We are doing this crazy thing. This thing that makes me wonder if we have lost our minds. This thing that my ego ( the perceiving, analytical, logical part of my mind) calls ‘out of my mind’.

We are sorting through our stuff, getting rid of tons of it, finishing up our house remodel, putting it up for sale, and living in a camper for the summer.

Let me back up. Seven years ago, in March, we moved across country to do Doctoring for our daughter who had a severe genetic disorder. Five years ago in January, we lost our only daughter. We moved nine times in the past 11 years of our married life. That’s a lot of change and disruption and well, MOVING. Priorities change when you move a lot. STUFF doesn’t look so beautiful or necessary anymore.

When we bought our first and current house, about 3 1/2 years ago, we never wanted to move again. But deep inside, we knew we might. The house was a foreclosure and needed a lot of TLC. It was a perfect house to flip. We put hours and hours of work into this place. We saved money. Very slowly, over the years, we’ve made significant transformations.

Resodding the back yard, reshingling the roof, remodeling the kitchen. Repainting basically every surface in the house and a lot outside more then once 😉 New flooring in our living space. It’s transforming into a sweet home.

Sometimes, I feel like the transformation is happening inside of me as well.

Three years ago, back in the initial stages of remodeling, I sat in the bedroom on the mattress that was laying right down on the floor,and cried my eyes out, with the realization that I was broken beyond words and that Jesus found me.

Like the woman at the well in the ancient days, He FOUND me….I didn’t find Him.

I had searched all my life for a deep identity. I felt like there was a missing key that would magically help me understand myself and life.

So gently, God has lead me along. Never giving up on me. Always taking me to a another scene. A new level in life as I am prepared for it.

I knew I was loved,forgiven, and God’s child, from a young age , but that day, I came to a deep, deep understanding. It was like scales fell off my eyes. The years of my searching and my reaching and grasping…every single bit of that desire was from HIM.

He was there.

All along, when I thought I was finding HIM,

HE was actually finding ME.

I didn’t have to worry anymore about saying or doing the perfect thing.

His finding me had nothing to do with logic (ego) or perfection.

It had everything to do with grace and believing and soul truth and BEING FOUND.

I could stop searching for that inner core that I always thought was missing. My brokenness and my weary heart that never got it right…it could REST because He found me.

From here on out, I have been on a whole new level of JOURNEY. I still ask the question, “Who am I? What is my purpose? What if I miss who I am suppose to be?”

I am learning slowly but steadily. I try new things. Just as our house took years to transform ( and technically, we could go on improving it ‘forever’) my heart and soul takes its own sweet time to grow and blossom.

I am finding that when I start listening to my soul instead of my brain, transformation happens. It’s been a long process. I’ve fallen flat on my face in the most uncomfortable, ungraceful ways, more times then I can count. I’ve misunderstood others and been misunderstood by them and goofed up and rambled off on rabbit trails and cried and laughed and worried.

There is never any level of perfection that I reach in life. I’m learning to be ok with that.

Life isn’t about perfection. It’s about always reaching forward. Opening to the next thing that shows up at your door. Listening closely to see if it’s for you. Trying something new.

Going after dreams is not as risky when you are open to learning all you can from the situation.

Like new coats of paint that totally don’t go with your intended color scheme, there is always room for change.

—————

▶ [PROBLEM 1]
Copy the text of the blog post between "So gently, God" and "the perfect thing.", inclusive.
▶ [PROBLEM 2]
According to the blog post, how many times did they move in the past 11 years of married life?

Rows excerpted from a collection:
—————

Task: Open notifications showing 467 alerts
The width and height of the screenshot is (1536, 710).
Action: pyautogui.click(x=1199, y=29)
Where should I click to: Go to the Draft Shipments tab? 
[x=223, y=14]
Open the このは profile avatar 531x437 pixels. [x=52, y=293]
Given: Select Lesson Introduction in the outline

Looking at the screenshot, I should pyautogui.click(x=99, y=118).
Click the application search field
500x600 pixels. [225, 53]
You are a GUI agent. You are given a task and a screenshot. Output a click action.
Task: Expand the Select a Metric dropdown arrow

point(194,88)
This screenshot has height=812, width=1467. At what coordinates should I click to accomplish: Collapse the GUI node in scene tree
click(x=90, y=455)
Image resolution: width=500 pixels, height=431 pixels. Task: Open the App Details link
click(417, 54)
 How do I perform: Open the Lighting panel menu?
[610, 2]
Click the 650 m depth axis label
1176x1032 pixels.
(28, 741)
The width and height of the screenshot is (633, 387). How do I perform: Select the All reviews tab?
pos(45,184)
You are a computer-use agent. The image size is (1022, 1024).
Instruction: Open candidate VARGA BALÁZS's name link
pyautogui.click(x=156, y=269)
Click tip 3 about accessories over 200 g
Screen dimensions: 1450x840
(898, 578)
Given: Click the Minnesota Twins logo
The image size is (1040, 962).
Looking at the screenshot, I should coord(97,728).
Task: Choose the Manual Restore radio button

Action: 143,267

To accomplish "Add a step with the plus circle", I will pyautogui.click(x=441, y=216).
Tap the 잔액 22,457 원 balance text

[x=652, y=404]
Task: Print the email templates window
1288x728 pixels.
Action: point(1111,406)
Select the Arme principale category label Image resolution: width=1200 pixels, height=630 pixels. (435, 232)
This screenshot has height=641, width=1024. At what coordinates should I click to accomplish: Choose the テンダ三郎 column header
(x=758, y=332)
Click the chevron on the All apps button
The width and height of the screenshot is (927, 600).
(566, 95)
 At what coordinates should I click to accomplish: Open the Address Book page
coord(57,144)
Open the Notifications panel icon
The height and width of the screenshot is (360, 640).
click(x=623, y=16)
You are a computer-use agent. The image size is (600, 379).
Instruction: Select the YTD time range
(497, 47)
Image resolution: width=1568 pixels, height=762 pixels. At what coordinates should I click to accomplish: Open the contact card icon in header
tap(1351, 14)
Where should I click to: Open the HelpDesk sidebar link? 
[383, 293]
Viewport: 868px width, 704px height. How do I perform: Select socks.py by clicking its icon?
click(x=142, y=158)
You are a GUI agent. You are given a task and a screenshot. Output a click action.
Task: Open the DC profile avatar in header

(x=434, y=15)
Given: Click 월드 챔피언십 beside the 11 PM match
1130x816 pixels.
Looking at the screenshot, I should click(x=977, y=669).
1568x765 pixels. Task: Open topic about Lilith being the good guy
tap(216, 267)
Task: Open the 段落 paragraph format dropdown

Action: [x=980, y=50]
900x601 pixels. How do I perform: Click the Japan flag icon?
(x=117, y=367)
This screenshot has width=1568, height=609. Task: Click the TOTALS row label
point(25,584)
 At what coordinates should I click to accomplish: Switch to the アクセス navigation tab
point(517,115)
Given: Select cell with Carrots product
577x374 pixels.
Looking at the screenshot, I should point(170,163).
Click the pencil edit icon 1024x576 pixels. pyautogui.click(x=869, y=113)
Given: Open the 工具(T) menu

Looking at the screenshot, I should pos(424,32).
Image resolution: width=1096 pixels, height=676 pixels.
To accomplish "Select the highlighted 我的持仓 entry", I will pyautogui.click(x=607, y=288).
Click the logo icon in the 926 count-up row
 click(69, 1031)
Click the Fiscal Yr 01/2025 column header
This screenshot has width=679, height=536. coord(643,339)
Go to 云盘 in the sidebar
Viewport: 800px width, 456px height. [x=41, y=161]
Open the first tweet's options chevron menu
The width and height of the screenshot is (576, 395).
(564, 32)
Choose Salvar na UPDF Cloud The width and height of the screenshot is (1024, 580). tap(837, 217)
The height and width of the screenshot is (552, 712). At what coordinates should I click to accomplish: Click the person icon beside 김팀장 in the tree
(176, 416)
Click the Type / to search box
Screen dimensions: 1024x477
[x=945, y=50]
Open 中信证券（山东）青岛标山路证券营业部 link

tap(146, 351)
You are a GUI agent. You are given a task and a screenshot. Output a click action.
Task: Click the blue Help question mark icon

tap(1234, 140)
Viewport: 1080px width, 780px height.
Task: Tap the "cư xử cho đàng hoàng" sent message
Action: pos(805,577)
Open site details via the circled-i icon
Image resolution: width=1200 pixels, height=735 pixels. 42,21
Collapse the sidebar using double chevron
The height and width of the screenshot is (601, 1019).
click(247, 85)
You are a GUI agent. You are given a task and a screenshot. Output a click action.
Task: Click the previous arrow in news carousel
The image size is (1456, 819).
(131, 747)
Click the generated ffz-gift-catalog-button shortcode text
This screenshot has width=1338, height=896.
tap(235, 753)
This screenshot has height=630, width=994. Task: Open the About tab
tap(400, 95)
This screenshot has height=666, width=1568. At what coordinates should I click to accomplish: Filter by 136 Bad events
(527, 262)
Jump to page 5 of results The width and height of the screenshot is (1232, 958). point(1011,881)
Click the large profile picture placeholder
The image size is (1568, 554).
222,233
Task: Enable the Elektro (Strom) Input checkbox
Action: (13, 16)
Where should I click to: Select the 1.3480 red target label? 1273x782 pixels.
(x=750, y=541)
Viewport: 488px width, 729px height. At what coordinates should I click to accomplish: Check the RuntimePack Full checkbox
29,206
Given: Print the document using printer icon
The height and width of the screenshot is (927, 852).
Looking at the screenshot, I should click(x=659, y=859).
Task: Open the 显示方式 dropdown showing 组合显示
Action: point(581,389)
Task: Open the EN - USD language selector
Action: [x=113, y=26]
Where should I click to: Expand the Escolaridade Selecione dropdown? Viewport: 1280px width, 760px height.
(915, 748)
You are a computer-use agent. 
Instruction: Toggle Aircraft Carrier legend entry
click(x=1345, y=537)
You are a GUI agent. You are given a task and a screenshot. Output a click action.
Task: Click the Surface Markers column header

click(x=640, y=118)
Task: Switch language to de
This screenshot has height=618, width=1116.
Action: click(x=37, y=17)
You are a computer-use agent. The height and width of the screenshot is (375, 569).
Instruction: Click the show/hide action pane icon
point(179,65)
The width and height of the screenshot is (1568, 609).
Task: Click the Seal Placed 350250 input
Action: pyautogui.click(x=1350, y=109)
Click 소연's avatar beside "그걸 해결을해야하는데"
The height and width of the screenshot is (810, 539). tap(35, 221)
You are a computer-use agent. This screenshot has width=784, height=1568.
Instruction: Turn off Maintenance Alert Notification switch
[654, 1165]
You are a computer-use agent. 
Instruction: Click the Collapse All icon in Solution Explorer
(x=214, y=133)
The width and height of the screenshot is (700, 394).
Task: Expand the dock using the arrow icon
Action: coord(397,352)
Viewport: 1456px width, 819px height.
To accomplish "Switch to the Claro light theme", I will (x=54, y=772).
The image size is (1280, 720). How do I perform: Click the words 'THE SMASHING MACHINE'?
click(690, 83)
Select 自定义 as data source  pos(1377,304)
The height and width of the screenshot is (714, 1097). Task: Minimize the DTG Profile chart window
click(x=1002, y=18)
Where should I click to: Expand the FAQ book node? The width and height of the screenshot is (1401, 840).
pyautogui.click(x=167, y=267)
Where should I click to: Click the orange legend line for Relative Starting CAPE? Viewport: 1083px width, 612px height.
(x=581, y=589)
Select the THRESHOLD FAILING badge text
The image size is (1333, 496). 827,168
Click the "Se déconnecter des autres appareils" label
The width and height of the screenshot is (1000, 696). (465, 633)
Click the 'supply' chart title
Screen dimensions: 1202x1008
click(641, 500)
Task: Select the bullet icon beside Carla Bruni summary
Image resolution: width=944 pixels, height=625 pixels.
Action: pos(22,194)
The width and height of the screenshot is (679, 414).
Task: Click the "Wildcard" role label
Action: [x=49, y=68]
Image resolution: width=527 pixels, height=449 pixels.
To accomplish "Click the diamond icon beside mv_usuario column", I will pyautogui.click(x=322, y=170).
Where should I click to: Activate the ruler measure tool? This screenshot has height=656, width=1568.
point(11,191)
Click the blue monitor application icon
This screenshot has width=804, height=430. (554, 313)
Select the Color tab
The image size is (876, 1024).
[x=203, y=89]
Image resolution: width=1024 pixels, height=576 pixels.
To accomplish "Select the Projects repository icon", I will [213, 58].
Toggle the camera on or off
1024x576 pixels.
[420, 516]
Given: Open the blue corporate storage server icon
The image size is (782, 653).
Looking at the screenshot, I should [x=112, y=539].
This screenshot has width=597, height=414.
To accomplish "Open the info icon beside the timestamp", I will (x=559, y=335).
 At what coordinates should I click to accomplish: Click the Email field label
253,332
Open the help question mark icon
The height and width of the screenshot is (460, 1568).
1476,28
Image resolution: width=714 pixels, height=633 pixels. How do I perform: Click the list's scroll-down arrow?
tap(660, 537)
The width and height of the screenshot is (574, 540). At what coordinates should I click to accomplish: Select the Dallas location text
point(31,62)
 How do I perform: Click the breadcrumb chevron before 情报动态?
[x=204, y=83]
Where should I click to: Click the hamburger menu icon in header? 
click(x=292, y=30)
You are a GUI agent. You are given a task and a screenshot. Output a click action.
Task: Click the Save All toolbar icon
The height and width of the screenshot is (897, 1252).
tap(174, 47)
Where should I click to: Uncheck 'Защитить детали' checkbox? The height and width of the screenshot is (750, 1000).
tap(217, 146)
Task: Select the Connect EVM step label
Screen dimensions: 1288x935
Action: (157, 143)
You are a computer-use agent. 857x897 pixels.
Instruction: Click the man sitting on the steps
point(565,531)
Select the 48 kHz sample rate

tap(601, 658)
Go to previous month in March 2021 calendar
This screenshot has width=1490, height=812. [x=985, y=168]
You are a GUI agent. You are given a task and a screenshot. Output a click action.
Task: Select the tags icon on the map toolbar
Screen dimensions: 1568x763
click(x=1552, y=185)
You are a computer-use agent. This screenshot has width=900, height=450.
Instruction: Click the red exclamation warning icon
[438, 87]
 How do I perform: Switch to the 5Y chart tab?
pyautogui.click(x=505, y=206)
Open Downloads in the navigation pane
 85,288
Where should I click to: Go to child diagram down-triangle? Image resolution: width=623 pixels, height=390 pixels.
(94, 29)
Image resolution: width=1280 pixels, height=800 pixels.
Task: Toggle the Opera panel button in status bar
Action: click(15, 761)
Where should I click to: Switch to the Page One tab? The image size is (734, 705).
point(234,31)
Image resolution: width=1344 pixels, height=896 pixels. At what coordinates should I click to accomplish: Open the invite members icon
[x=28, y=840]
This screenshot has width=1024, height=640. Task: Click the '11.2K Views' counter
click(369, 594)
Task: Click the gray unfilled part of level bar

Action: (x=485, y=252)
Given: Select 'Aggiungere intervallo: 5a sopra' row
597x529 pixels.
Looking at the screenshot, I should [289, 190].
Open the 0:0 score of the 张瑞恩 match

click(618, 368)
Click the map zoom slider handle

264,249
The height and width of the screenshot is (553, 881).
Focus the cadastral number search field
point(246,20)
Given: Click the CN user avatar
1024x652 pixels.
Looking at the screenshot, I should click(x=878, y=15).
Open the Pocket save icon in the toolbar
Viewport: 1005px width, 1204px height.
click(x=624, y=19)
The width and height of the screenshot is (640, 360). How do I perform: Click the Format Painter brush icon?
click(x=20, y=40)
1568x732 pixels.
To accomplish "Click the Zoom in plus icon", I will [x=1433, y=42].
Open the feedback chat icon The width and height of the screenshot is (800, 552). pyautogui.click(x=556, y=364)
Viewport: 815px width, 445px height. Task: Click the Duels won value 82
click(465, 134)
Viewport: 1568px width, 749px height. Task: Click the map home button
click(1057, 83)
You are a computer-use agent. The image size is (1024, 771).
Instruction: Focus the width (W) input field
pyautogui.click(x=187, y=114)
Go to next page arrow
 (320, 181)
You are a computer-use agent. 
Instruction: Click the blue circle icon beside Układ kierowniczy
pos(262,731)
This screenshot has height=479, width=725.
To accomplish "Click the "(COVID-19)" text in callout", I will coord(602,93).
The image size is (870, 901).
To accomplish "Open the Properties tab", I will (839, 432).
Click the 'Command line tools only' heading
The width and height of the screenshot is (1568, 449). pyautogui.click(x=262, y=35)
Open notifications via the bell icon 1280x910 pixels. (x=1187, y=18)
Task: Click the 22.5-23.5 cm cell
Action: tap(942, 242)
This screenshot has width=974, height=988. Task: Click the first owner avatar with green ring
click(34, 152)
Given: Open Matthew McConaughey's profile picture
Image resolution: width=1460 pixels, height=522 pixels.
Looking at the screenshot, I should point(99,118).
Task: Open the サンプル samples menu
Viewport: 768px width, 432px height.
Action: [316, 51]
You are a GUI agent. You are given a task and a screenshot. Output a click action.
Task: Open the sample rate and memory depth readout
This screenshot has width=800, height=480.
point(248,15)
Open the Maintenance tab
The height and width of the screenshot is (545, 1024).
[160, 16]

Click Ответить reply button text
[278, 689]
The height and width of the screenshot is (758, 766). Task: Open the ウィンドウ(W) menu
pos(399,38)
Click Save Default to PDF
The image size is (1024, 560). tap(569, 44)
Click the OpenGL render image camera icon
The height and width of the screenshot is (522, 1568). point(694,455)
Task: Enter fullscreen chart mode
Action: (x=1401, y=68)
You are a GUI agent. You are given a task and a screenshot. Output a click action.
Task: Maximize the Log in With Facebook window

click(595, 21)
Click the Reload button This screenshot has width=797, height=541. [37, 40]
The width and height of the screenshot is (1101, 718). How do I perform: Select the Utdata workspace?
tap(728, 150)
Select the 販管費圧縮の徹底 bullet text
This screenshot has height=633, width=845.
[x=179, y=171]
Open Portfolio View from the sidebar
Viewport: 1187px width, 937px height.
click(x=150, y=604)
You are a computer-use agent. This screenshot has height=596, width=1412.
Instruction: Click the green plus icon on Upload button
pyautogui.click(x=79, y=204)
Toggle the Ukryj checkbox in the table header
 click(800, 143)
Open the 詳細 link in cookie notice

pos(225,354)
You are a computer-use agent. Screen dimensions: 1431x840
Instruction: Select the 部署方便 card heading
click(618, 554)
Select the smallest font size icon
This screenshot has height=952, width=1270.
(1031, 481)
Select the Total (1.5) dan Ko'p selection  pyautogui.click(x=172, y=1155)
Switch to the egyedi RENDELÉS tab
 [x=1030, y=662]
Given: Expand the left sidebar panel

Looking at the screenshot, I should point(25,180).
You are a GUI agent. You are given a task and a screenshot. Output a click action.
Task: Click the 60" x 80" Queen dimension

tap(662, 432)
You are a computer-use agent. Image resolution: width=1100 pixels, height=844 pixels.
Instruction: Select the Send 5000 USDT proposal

—————

▶ [RESPONSE 1]
So gently, God has lead me along. Never giving up on me. Always taking me to a another scene. A new level in life as I am prepared for it.

I knew I was loved,forgiven, and God’s child, from a young age , but that day, I came to a deep, deep understanding. It was like scales fell off my eyes. The years of my searching and my reaching and grasping…every single bit of that desire was from HIM.

He was there.

All along, when I thought I was finding HIM,

HE was actually finding ME.

I didn’t have to worry anymore about saying or doing the perfect thing.

▶ [RESPONSE 2]
Nine times.